More specifically, I think whites show their best anywhere from about 40 to 50 degrees F (the lighter-bodied whites at the colder end of the spectrum, the fuller-bodied whites at the warmer end). To give you some perspective, most food refrigerators are around 35 or 40 degrees F. So think of serving whites a bit cooler than a wine cellar, but warmer than a refrigerator.
For reds, you would typically want them warmer than cellar temperature, but still a bit cooler than most room temperatures—say, 60 to 65 degrees F. Also keep in mind that a wine served cool will warm up in the glass, while a wine served warm will only get warmer. Above all, let your own preferences be your guide.
Once you've chilled a wine, does it need to stay chilled?
There are a few different angles to this question. If you’re talking about storing a wine and keeping it chilled, then, yes, it’s best to keep a stored wine at a constant temperature for as long as you can.

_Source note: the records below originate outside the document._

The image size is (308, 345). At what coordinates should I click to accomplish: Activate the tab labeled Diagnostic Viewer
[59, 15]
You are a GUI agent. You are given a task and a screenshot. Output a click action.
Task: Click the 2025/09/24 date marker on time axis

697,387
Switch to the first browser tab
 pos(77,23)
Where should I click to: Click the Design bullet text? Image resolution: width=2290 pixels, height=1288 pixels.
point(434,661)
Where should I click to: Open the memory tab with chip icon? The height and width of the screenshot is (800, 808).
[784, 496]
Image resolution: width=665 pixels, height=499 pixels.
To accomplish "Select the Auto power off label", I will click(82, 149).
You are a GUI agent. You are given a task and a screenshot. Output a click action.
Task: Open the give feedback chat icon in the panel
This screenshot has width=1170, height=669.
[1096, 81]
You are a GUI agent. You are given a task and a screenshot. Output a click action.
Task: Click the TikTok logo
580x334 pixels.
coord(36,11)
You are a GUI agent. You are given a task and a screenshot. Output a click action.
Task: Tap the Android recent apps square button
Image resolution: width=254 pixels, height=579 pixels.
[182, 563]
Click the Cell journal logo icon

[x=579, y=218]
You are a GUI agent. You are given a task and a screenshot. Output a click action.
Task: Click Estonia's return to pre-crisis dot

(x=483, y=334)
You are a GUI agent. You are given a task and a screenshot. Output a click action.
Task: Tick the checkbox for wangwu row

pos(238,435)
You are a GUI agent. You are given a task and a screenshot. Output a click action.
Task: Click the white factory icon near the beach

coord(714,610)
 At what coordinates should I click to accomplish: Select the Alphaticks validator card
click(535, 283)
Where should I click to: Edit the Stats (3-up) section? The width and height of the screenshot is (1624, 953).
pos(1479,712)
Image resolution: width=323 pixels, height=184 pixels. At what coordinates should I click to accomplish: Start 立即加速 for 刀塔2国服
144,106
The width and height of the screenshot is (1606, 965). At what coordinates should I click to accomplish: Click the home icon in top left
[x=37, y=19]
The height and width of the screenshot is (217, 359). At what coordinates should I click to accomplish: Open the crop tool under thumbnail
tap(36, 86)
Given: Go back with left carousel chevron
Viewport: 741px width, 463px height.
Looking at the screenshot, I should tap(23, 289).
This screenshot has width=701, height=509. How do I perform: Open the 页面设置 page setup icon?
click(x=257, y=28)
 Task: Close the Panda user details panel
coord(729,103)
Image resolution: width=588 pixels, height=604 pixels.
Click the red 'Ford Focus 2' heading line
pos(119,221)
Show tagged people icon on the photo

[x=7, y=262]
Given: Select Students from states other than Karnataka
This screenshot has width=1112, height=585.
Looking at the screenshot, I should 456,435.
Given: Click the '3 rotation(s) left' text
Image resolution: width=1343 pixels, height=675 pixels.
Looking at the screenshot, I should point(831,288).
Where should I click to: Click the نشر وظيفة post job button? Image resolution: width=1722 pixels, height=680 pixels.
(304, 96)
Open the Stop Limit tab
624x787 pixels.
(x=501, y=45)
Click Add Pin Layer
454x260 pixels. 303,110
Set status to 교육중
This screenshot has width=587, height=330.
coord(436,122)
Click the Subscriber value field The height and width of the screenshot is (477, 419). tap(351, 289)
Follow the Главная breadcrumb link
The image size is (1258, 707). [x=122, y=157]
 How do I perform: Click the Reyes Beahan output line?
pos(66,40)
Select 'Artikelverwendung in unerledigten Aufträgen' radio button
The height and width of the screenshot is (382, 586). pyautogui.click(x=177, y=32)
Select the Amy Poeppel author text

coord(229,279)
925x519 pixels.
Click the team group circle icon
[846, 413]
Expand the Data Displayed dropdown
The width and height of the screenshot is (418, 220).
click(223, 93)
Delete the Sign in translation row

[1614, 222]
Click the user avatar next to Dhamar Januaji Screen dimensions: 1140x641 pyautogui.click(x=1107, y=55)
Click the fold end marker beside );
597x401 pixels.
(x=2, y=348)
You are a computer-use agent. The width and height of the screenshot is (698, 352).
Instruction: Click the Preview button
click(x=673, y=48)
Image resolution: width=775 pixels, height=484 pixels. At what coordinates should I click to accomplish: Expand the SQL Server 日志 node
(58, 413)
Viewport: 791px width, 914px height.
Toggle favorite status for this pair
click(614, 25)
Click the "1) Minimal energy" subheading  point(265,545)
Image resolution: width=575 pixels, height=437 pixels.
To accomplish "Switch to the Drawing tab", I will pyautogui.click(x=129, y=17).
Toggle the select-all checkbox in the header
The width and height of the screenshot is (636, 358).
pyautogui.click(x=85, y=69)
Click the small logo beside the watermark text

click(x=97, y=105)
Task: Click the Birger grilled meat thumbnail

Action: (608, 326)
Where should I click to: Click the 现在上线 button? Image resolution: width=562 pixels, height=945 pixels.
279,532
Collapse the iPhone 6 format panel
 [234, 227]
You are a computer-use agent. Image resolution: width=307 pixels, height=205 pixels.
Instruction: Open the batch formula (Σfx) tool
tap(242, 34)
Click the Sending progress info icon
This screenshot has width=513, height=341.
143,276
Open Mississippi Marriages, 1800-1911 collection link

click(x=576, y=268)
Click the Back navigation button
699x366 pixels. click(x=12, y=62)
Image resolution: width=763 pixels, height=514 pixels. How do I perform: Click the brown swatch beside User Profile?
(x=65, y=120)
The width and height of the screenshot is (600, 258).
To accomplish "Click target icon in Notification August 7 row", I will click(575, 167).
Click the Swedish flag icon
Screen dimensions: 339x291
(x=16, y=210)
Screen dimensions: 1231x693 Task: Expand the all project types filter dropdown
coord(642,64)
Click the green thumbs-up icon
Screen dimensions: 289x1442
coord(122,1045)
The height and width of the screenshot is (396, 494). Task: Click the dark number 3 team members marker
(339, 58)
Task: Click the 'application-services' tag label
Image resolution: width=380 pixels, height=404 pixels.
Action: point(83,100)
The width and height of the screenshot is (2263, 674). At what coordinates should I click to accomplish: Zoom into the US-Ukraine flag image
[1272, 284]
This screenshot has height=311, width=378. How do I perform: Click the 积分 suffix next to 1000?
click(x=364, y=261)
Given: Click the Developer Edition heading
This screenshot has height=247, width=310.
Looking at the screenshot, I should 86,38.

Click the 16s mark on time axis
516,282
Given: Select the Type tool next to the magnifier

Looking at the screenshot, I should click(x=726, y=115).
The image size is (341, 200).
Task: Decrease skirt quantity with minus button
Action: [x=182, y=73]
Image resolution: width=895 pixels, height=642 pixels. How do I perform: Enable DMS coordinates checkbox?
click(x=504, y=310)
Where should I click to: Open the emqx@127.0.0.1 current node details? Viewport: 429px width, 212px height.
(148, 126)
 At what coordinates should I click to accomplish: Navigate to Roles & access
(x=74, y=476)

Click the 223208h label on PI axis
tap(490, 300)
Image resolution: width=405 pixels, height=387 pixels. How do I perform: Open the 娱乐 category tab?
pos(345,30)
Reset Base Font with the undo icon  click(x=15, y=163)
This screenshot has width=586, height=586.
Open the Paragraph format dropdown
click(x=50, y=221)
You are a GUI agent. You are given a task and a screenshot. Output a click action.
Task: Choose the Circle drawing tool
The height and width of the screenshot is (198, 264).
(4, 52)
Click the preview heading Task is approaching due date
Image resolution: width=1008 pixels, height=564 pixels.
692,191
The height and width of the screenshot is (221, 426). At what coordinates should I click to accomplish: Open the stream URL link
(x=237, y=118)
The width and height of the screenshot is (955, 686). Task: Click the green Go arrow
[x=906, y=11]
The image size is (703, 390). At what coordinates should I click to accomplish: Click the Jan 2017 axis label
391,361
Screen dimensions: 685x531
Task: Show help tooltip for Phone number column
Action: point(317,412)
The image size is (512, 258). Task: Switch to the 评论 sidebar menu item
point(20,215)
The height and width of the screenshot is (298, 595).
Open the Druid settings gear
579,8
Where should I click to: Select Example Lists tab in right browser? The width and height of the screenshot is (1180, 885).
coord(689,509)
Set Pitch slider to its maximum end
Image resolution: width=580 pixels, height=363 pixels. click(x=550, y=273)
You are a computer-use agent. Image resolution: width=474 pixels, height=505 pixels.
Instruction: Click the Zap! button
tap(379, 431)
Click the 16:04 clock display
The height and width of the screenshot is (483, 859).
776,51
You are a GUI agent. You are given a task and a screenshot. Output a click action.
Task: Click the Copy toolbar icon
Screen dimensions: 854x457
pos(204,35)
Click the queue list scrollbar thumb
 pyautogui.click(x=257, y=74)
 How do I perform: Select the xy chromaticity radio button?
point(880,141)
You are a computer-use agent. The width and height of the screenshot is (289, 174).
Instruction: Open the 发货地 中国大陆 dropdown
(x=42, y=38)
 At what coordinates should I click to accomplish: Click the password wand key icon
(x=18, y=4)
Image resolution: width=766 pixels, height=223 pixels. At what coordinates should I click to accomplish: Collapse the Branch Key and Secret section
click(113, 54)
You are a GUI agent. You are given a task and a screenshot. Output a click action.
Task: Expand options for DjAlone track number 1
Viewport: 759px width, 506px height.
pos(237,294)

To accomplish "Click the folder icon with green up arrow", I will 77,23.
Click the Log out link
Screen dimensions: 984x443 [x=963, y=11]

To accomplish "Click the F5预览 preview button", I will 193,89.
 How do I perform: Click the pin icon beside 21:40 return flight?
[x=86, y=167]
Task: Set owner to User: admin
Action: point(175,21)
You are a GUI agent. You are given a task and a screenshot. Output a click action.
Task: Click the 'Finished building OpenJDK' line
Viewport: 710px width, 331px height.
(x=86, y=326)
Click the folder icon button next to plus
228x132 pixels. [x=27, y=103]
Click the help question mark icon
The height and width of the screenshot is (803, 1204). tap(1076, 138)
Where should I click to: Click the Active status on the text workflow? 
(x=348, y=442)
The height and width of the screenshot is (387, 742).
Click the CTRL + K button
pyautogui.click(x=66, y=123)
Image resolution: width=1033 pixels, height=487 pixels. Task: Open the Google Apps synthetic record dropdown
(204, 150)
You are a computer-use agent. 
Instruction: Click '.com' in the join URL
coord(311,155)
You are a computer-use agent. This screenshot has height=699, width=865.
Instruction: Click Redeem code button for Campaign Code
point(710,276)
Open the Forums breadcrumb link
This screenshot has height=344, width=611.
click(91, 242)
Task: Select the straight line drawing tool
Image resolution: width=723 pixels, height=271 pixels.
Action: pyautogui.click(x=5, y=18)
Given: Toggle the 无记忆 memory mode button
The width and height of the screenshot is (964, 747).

If you’re asking about serving a chilled wine, a chilled wine served at room temperature will probably warm up. But how quickly (and how much of an issue this is) will depend on a couple of things. If I’m popping open a bottle, serving it to multiple people and emptying the bottle in the process, I don’t worry about it. But if I’m opening a bottle and only serving a couple of glasses, I might try to keep the rest of the bottle chilled—either on ice or in the refrigerator—until it’s ready to be served.
If you put a wine in the fridge and chill it down, is it OK to take it out and let it warm up again, then chill it again later? Sure. It may not be ideal, but it’s not likely to do much harm.
How long will my wine last once it's opened?
Oxidation—which begins as soon as the cork is pulled—is the enemy of wine. Refrigeration will slow oxidation, but it doesn't stop it altogether. In the rare instance that there is leftover wine at my house, I can drink an opened bottle for about three days before I start to notice it fading. My mother-in-law nurses hers for a week. Personal taste and frugality are big variables here. If you transfer the leftovers to a smaller bottle (where less surface area is exposed to oxygen), you might get some extra mileage out of it.
What are these crystals on the bottom of my cork?
They may look like rock candy or—yikes—shards of glass, but those are actually tartrate crystals clinging to your cork. It's a completely harmless and natural occurrence. Odorless and tasteless, they're made of the same stuff as crème of tartar (which you might cook with).
Some wines go through a process called "cold stabilization" to remove this sediment, although purely for cosmetic reasons. Even though tartrate crystals are harmless, it can be unpleasant to bite down on them, so if it looks like some are sitting at the bottom of your bottle, you should decant the wine to get rid of them before serving.